Part of the burden of this book is to describe and explain and explain the “termite-being” that we must acknowledge and own if we are to face the devastating and urgent challenge of the Anthropocene:

  • Humans too are those who construct and extend outwards the interior of their habitable space: “tu en as fait ton milieu intérieur, ta termitière, ta ville” (14).
  • Of course, we feel ill-at-ease with this idea, as described in the feelings of the one exiting lockdown above (14).
  • But we should not! We are like Gregor and should not feel we cannot exit our room in shame and horror at our modus operandi: “avec tes antennes, tes articulations, tes émanations, tes déchets, tes mandibules, tes prostheses, tu deviens peut- être enfin un humain!” (14). It is the other characters in the story (the parents, the sister, the awful manager who drops in to find out why Gregor is late) who have refused to become human; they should opine who they are and what they have become (15). Thus, we must read the story the other way around: “remis sur ses six pattes velues, Gregor, enfin, marcherait droit et pourrait nous apprendre à nous extraire du confinement” (15).

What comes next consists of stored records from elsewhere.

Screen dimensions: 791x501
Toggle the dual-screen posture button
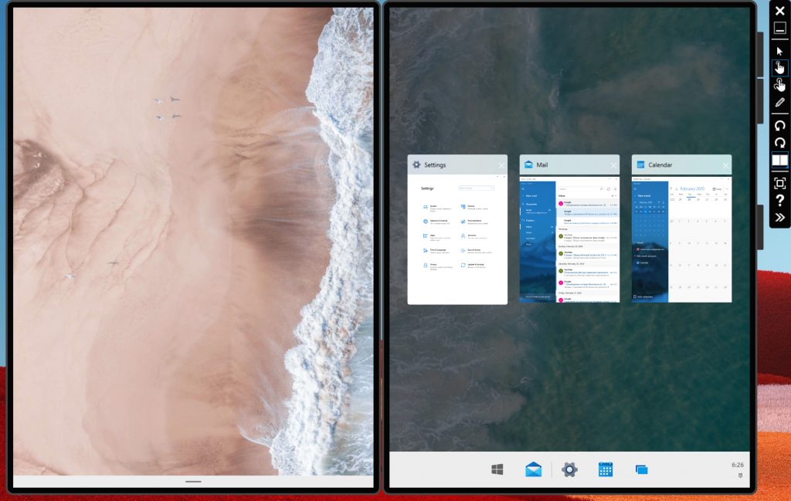[779, 161]
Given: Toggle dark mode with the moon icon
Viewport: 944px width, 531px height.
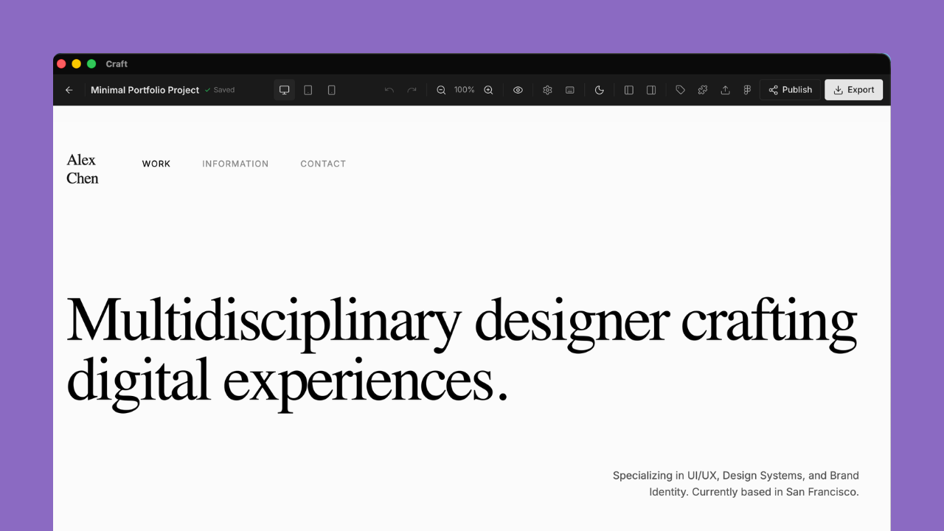Looking at the screenshot, I should (599, 89).
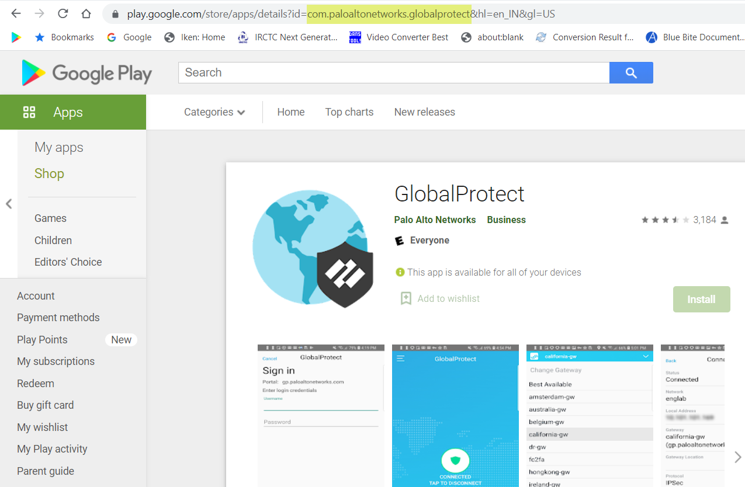Open the Sign in screenshot thumbnail
The width and height of the screenshot is (745, 487).
coord(321,415)
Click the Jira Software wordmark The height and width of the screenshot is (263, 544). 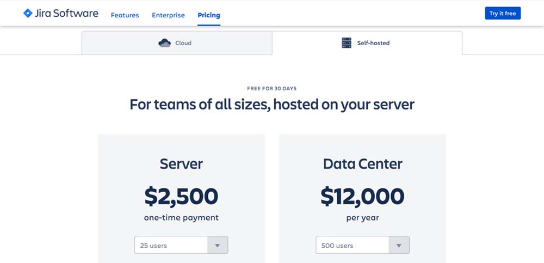click(66, 14)

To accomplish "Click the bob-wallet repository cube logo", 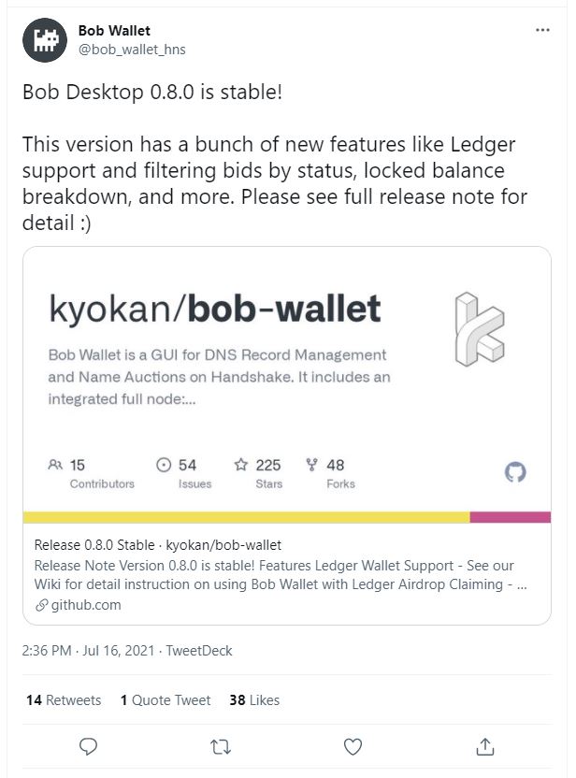I will [x=479, y=328].
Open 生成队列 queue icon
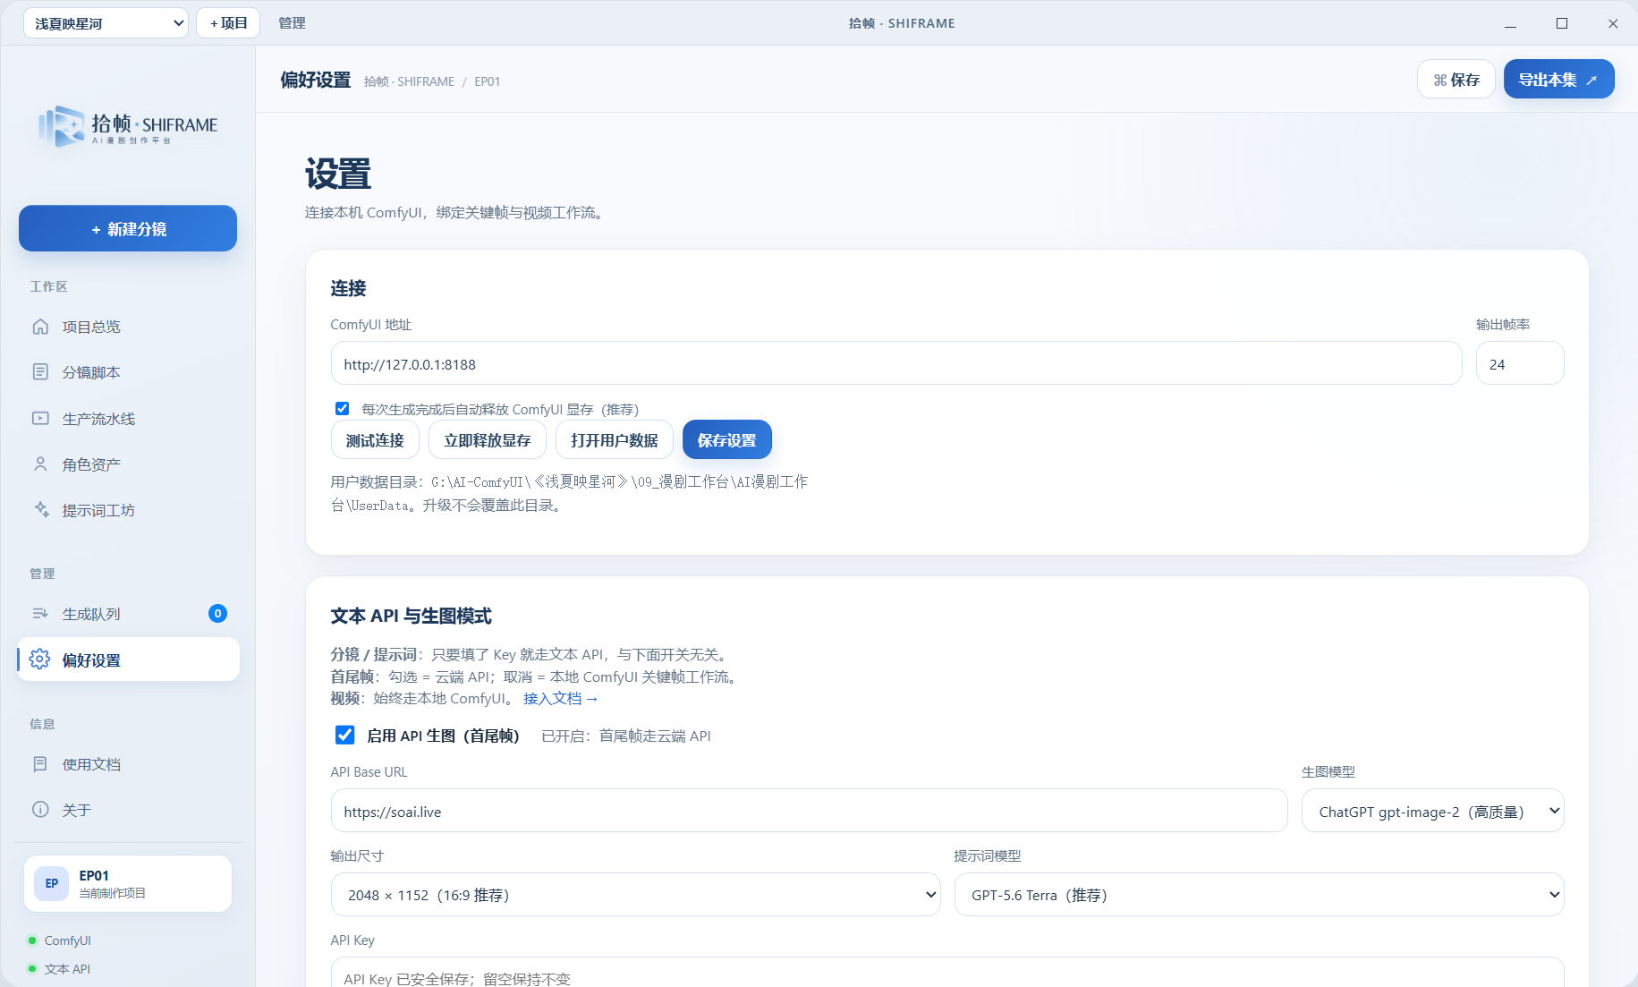This screenshot has width=1638, height=987. pyautogui.click(x=40, y=614)
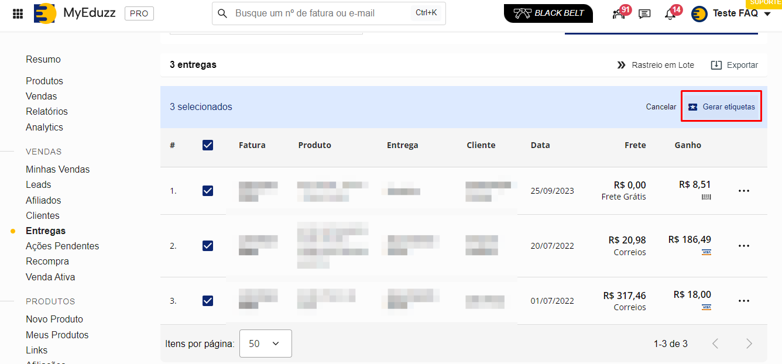Click the Black Belt badge
Image resolution: width=782 pixels, height=364 pixels.
548,13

This self-regulating construction of a habitable space (which Latour calls “ce devenir-insecte, ce devenir-termite”, 14) is the antidote to those who feel their only resort these days is to gaze at the moon in despair at the climate crisis down-here. He is “ce Gregor don’t le devenir-insecte préfigure le nôtre” (27).      

In other words, Latour has presented us once again with his appeal to “retour à la terre” (15).